校名選定の参考とするため、本年8月19日から9月25日まで、生徒・保護者・職員・同窓生・市内在住者を対象にアンケート調査を行ったところ、163件の応募がありました。
この結果を参考に、現在検討を進めているところです。

新たな校名ですが、この時点では、生徒、保護者、同窓生、市民には中等教育学校の詳細な説明がなく、学校の内容がはっきりわからないので、応募しづらかったとの声を聞きました。

さて、国際バカロレア(IB)課程ですが、10の学習者像が掲げられています。探究する人、知識のある人、考える人、コミュニケーションができる人、信念をもつ人、心を開く人、思いやりのある人、挑戦する人、バランスのとれた人、振り返りができる人です。この学習者像を中心に、さらに、指導と学習の方法が述べられています。学習者がIBの学習を通して身につけられるスキルは、思考スキル、コミュニケーションスキル、社会性スキル、自己管理スキル、探究スキルとなっていますが、一方、指導者に求められるスキルは、探究を基盤とした指導、概念理解に重点を置いた指導、 地域的な文脈とグローバルな文脈において展開される指導、効果的なチームワークと協働を重視する指導、すべての学習者のニーズを満たすために個に応じた指導、形成的評価および総括的評価を取り入れた指導となっています。

取り組む課題:
1 - 原文抜粋の「校名選定の参考とするため、本」から「らかったとの声を聞きました。」までを、「アンケート調査」を「意見募集」に置き換えて書き直しなさい。
2 - 原文抜粋について次の問いに答えなさい。
(a) 校名選定のためのアンケートには何件の応募があったか。
(b) そのアンケートはいつからいつまで行われたか。
(c) 国際バカロレア課程に掲げられている学習者像はいくつか。

元データ:
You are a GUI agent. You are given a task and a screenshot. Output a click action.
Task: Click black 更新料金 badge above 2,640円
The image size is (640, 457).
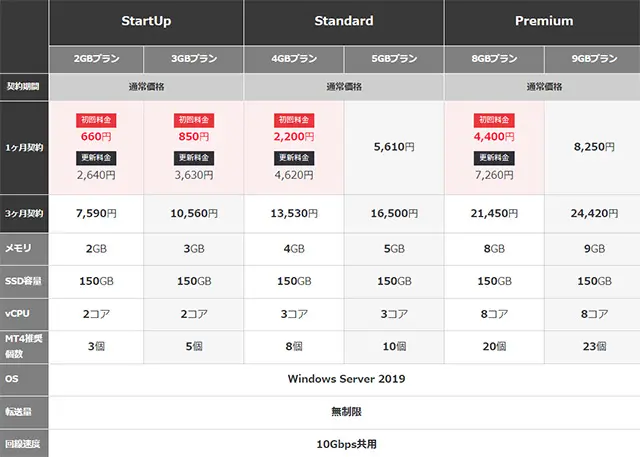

問題の解答:
1 -
校名選定の参考とするため、本年8月19日から9月25日まで、生徒・保護者・職員・同窓生・市内在住者を対象に意見募集を行ったところ、163件の応募がありました。
この結果を参考に、現在検討を進めているところです。

新たな校名ですが、この時点では、生徒、保護者、同窓生、市民には中等教育学校の詳細な説明がなく、学校の内容がはっきりわからないので、応募しづらかったとの声を聞きました。

2 -
(a) 163件
(b) 8月19日から9月25日まで
(c) 10